Mailing-List: contact dev-help@httpd.apache.org; run by ezmlm
Precedence: bulk
Reply-To: dev@httpd.apache.org
Date: Mon, 27 Aug 2001 19:59:55 -0700
From: Brian Pane <bpane@pacbell.net>
Subject: Re: chunking of content in mod_include?
To: dev@httpd.apache.org
Message-id: <3B8B092B.20201@pacbell.net>
MIME-version: 1.0
Content-type: text/plain; charset=us-ascii; format=flowed
Content-transfer-encoding: 7BIT
User-Agent: Mozilla/5.0 (X11; U; Linux i686; en-US; rv:0.9.3) Gecko/20010801
References: <3B8AD23B.2040305@pacbell.net>
 <0108271616510J.15633@koj.rkbloom.net> <3B8B0112.1E5910CB@remulak.net>
Status: O

Paul J. Reder wrote:

>Ryan Bloom wrote:
>
>>On Monday 27 August 2001 16:05, Brian Pane wrote:
>>
>>>In mod_include's find_start_sequence function, there's some code that
>>>splits the current bucket if "ctx->bytes_parsed >= BYTE_COUNT_THRESHOLD."
>>>
>>>Can somebody explain the rationale for this?  It seems redundant to be
>>>splitting the data into smaller chunks in a content filter; I'd expect
>>>mod_include to defer network block sizing to downstream filters.  In the
>>>profile data I'm looking at currently, this check accounts for 35% of the
>>>total run time of find_start_sequence, so there's some performance to
>>>be gained if the "ctx->bytes_parsed >= BYTE_COUNT_THRESHOLD" check can
>>>be eliminated.
>>>
>>It is used to ensure that we don't buffer all the data in mod_include.  It isn't
>>really done correctly though, because what we should be doing, is just continuing
>>to read as much data as possible, but as soon as we can't read something, send
>>what we have down the filter stack.
>>
>>This variable, basically ensures we don't keep reading all the data until we
>>process the whole file, or reach the first tag.
>>
>
>In what manner do you mean "as soon as we can't read something"? It is my understanding
>that the bucket code hides reading delays from the mod_include code.
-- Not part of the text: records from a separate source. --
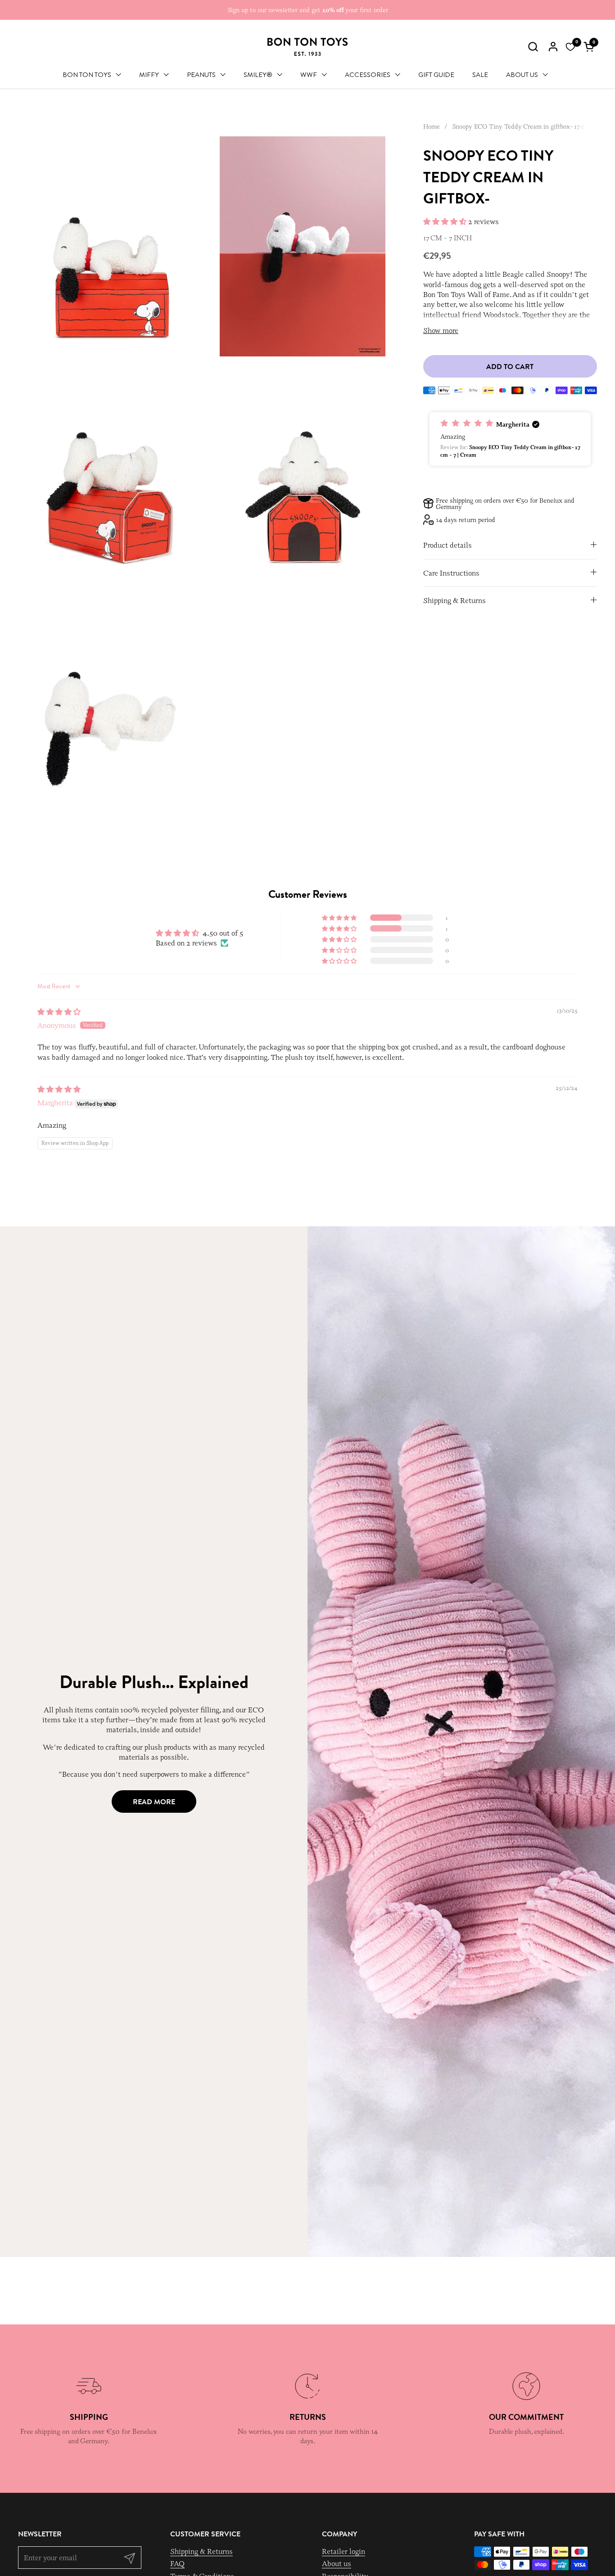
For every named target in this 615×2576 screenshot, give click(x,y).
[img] (59, 1011)
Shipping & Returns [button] (454, 600)
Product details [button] (447, 544)
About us (336, 2563)
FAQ (177, 2563)
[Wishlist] (570, 47)
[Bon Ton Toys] (307, 47)
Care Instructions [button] (451, 572)
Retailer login (343, 2551)
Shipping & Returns (201, 2551)
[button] (532, 46)
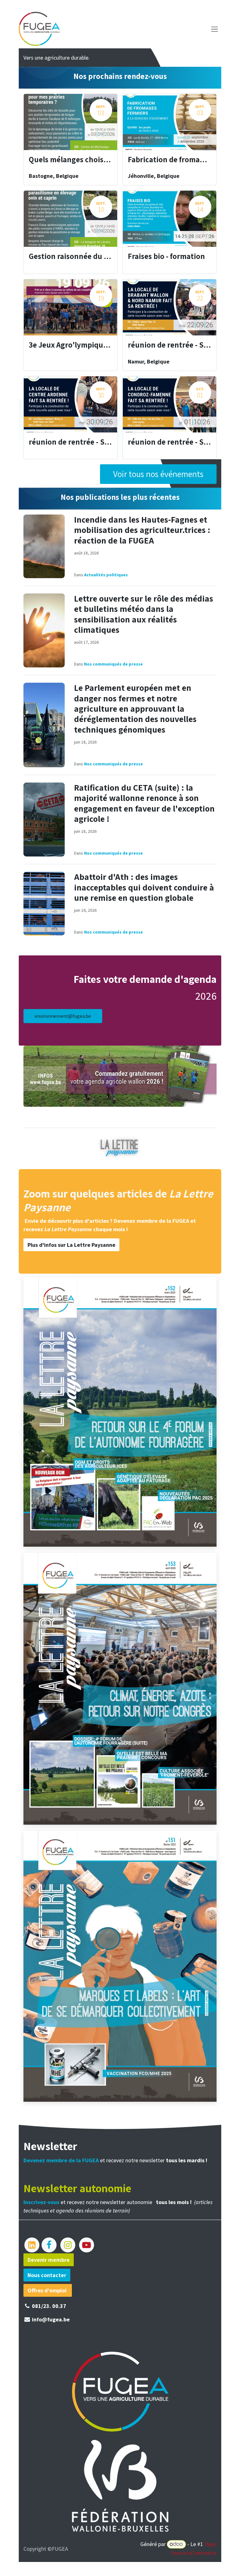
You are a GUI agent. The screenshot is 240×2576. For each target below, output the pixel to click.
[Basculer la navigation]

If that is true
>how would the mod_include code know when to send a chunk along? Are you saying the
>bucket code should do some magic like send all buckets in the brigade up to the
>current one? This would wreak havoc on code like mod_include that may be setting
>aside or tagging buckets for replacement when the end of the tag is found.
>
>This code was put in because we were seeing the mod_include code buffer up the entire
>collection of buckets until an SSI tag was found. If you have a 200 MB file with an
>SSI tag footer at the end of the brigade, the whole thing was being buffered. How do
>you propose that this be done differently?
>
>The only thing I can think of is to add to and check the byte tally at bucket
>boundaries. We might go over the BYTE_COUNT_THRESHOLD, but the check wouldn't
>happen on every byte and there wouldn't need to be a bucket split to send along
>the first part. Is this what you mean?
>
I think checking on bucket boundaries would be better.  And to guard 
against the
case where a single bucket might contain 200 MB of data, wouldn't it 
work to just
check the bucket size right after the apr_bucket_read in find_start_sequence
and split the bucket there if its size exceeds some reasonable threshold?

--Brian